▶ **Aim**:
Starting at the line containing "You are a GUI" and running through the end of the records, give each line as one string in a JSON list, skipping blank lines and leaving out the pictures.

# Materials provided start

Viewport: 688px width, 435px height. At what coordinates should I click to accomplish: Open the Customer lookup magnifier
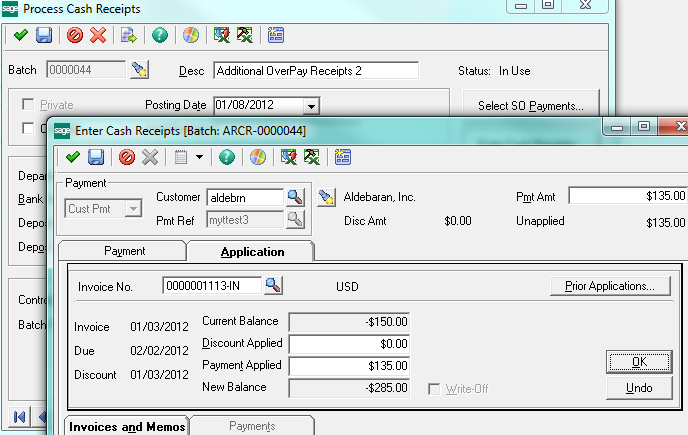[295, 197]
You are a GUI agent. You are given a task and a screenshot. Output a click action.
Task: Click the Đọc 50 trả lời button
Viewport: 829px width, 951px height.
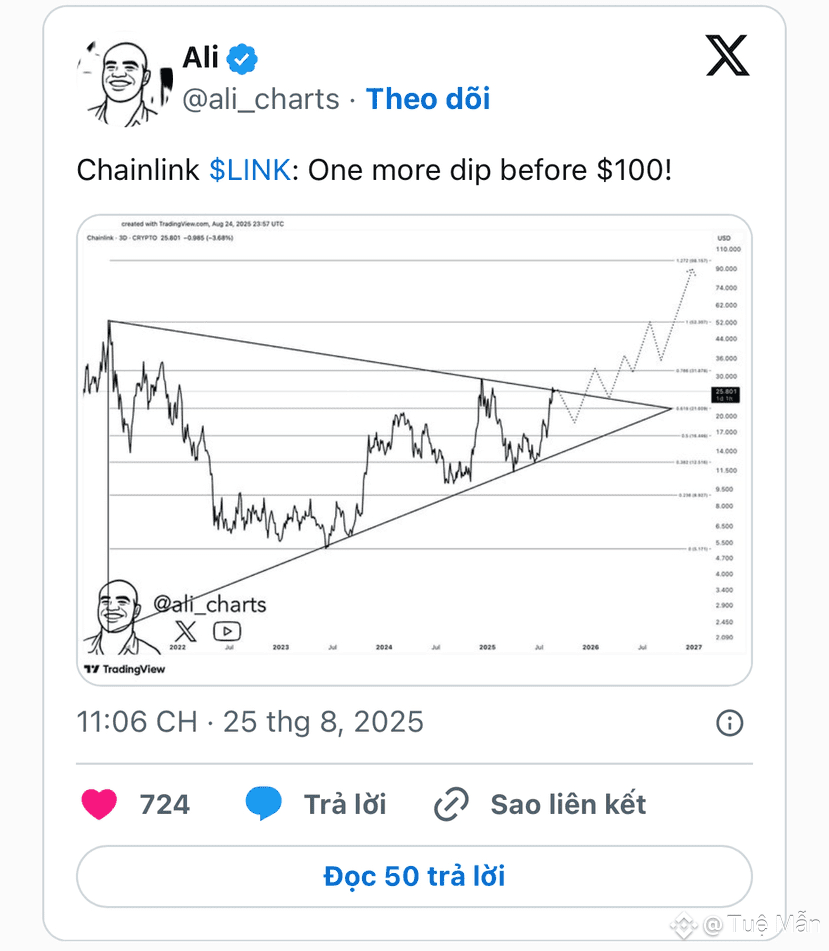pyautogui.click(x=414, y=876)
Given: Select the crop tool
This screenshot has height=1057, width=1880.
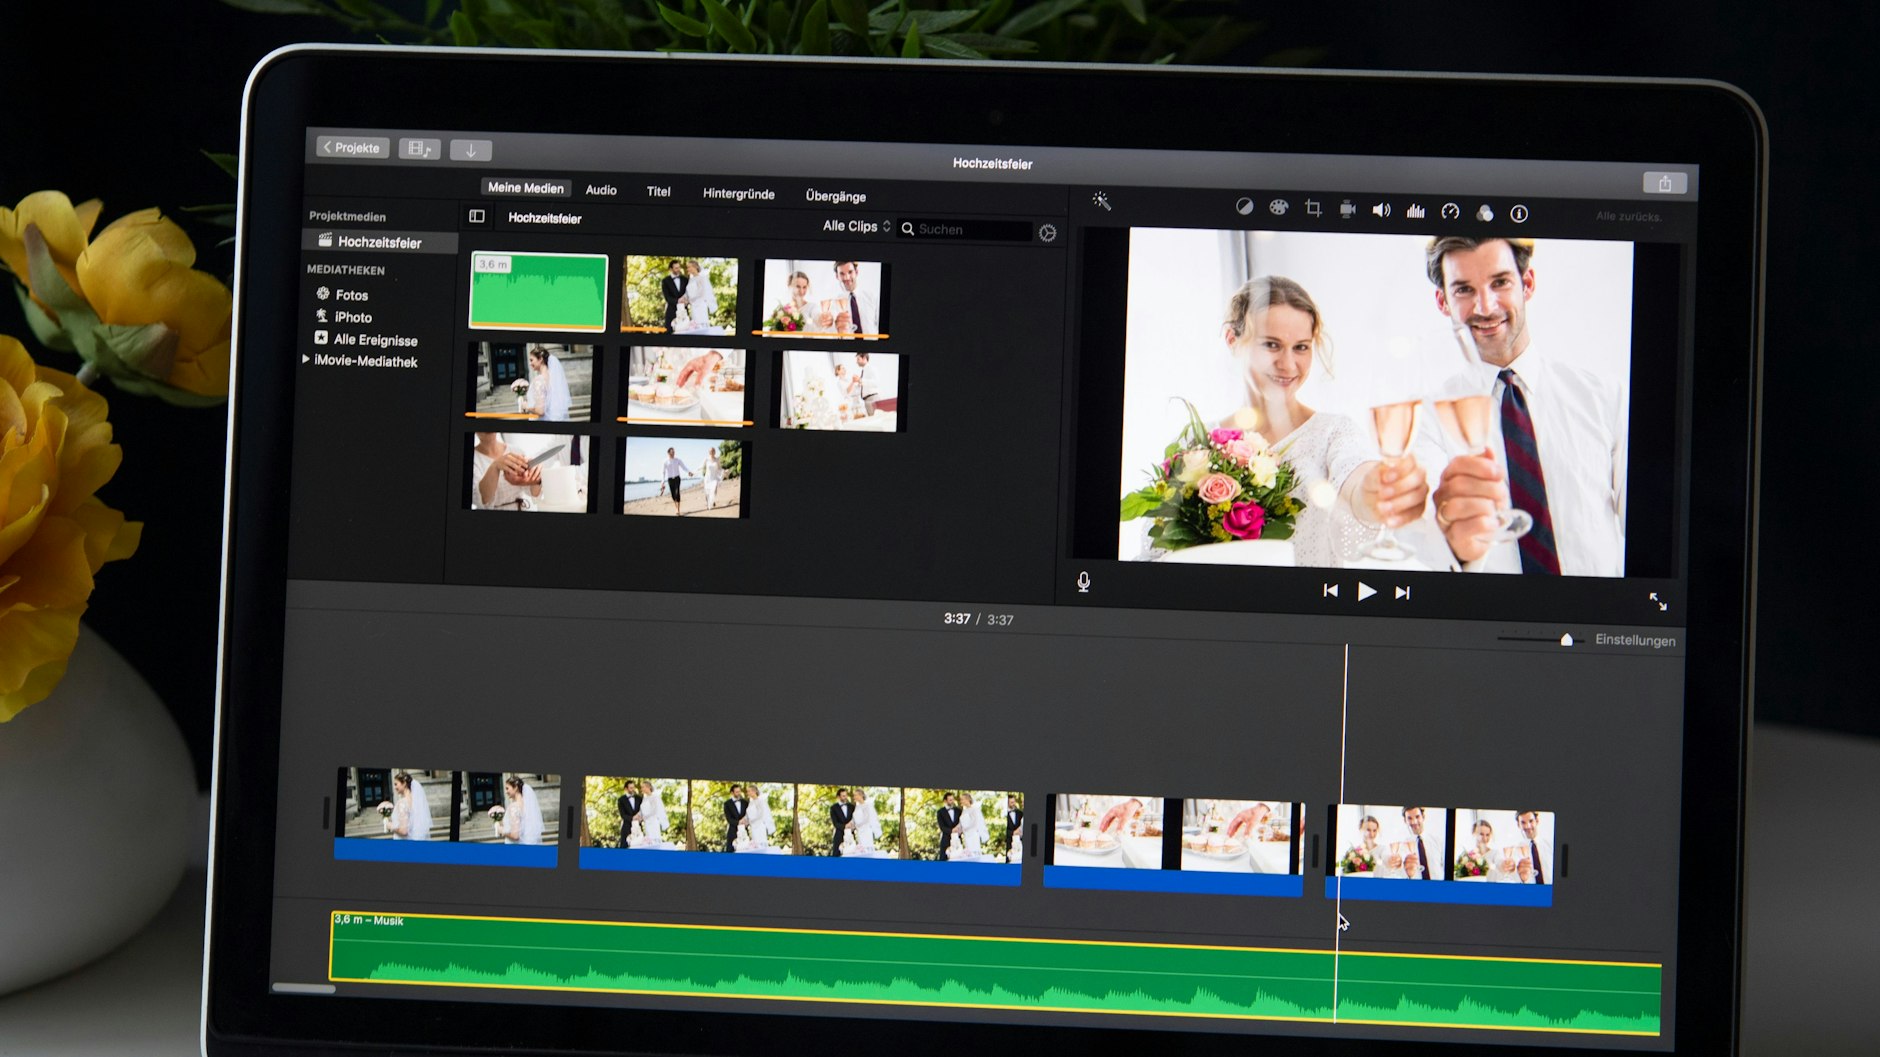Looking at the screenshot, I should coord(1313,208).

# Materials provided end

▶ **Exercise output**:
[
  "You are a GUI agent. You are given a task and a screenshot. Output a click action.",
  "Task: Click the Đọc 50 trả lời button",
  "Viewport: 829px width, 951px height.",
  "pyautogui.click(x=414, y=876)",
  "Given: Select the crop tool",
  "This screenshot has height=1057, width=1880.",
  "Looking at the screenshot, I should coord(1313,208)."
]